On the recent tour to Paris, France, Redhot performed for the U.S. Ambassador to UNESCO. The event was described on the diplomatic mission's website as "a swinging soiree, with music by Yale's award winning a cappella group, Redhot & Blue." The group performed old favorites, such as George Gershwin's “Summertime,” and new arrangements like “Georgia on my Mind.”

==Repertoire==
Each year, the musical director of the group chooses the active repertoire from the hundreds of songs in the group's archive. The repertoire spans a variety of genres, from jazz standards to Motown, folk music, and classic rock. The group has historically added an average of between four and five arrangements per year during its more-than-thirty years of existence; thus, each musical director has more songs from which to choose than his or her predecessor.
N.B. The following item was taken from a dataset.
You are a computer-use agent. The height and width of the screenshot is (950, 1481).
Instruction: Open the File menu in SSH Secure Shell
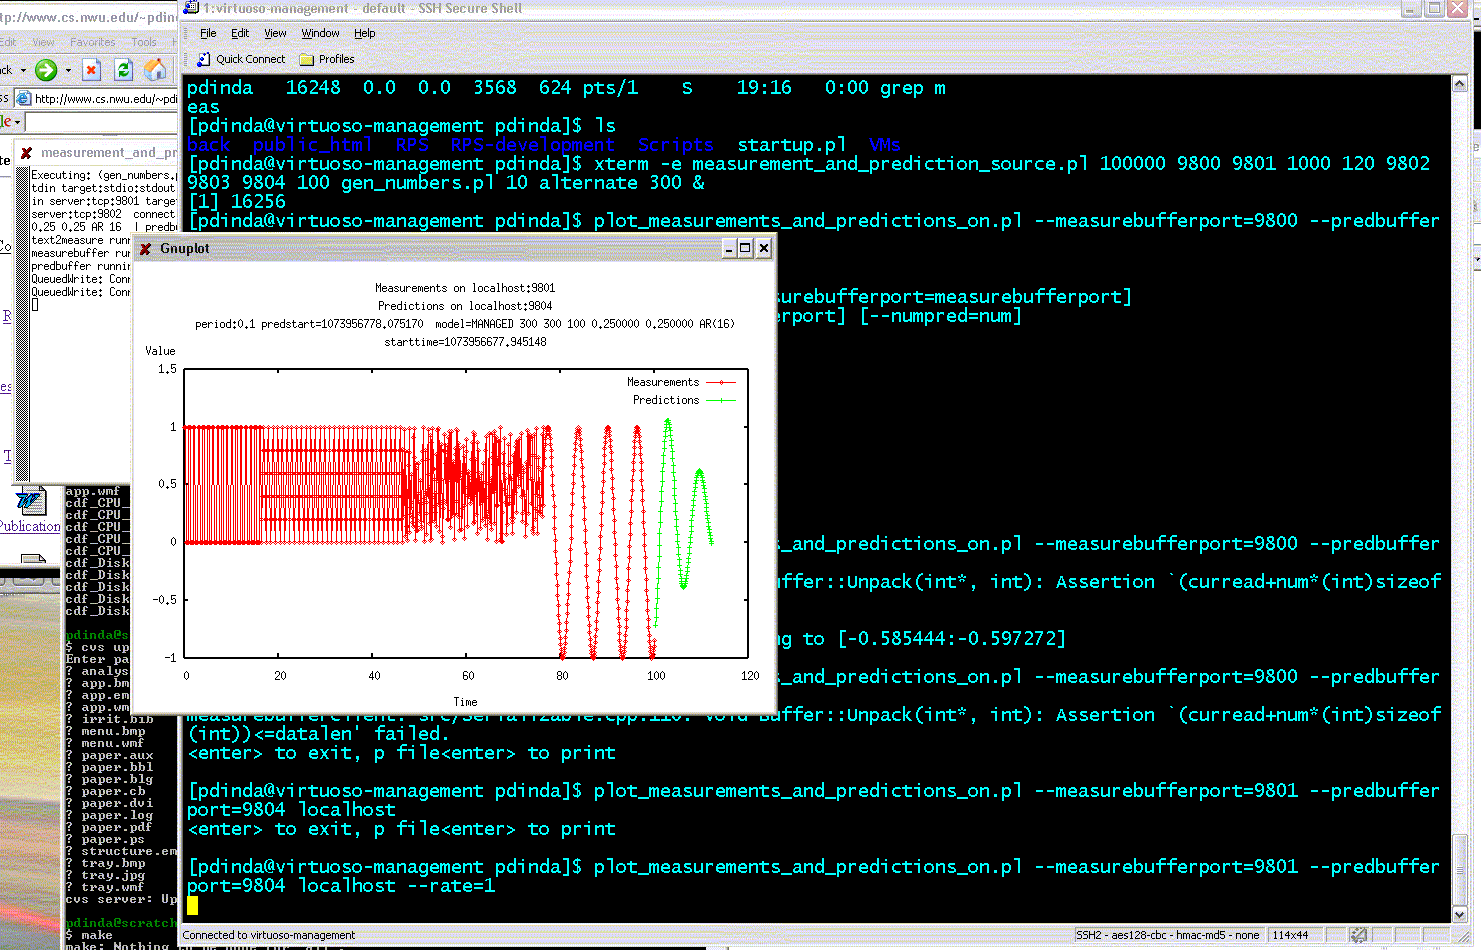(x=208, y=33)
The group allows any group member to submit arrangements, though most who do so are well-versed in composition of vocal music. At any time, there are between twenty and thirty songs in the active repertoire.

==Albums and awards==
The group has released twelve official albums and various live recordings, both video and audio. Studio recordings by the group have been critically acclaimed, winning various awards and being included in compilations including the Best of Collegiate A Cappella (BOCA) series. Redhot's 1992 album, "Shut Up and Sing" swept all the categories of the Contemporary A Cappella Recording Awards (CARAs) for which it was eligible: Best Mixed Collegiate Arrangement, Best Mixed Collegiate Soloist, Best Mixed Collegiate Song, and Best Mixed Collegiate Album. CARA also awarded alumna Lisa Bielawa runner up for the 1995 best female vocalist. The song When You Are Old, composed for the group by John Kelley '86 based on a poem by William Butler Yeats, won the 1997 Young Composers Competition from G. Schirmer. The group was also featured on "A Cappella Party: Best of the Ivy League Singing Groups," with 2 tracks out of 17 devoted to Redhot on this 1996 release. Redhot's most recent work can be found on its Spotify.

==History==
Redhot was founded in 1977 by Shelley Lotter and Leslie Lipton, both in the graduating class of 1979. At the time, there were six all-male a cappella groups and three all-female. The repertoire was largely based on arrangements done by Jon Prestley and by David H. Bass. Opening Night, the group's first album, was released in 1979.

==Name==
The group's name is derived from the musical Red, Hot and Blue (1936), written by Yale alumnus Cole Porter, class of 1913. The group name combines Redhot into one word and uses an ampersand, unlike the show. Porter's work is featured often in Redhot's repertoire, from Antoinette Birby, written while he was in college, to more popular songs like "It's De-Lovely", "I Get a Kick Out of You", "Night And Day", and "Ev'ry Time We Say Goodbye". The group's name is often shortened to Redhot, although it has also been called RHB and RH&B.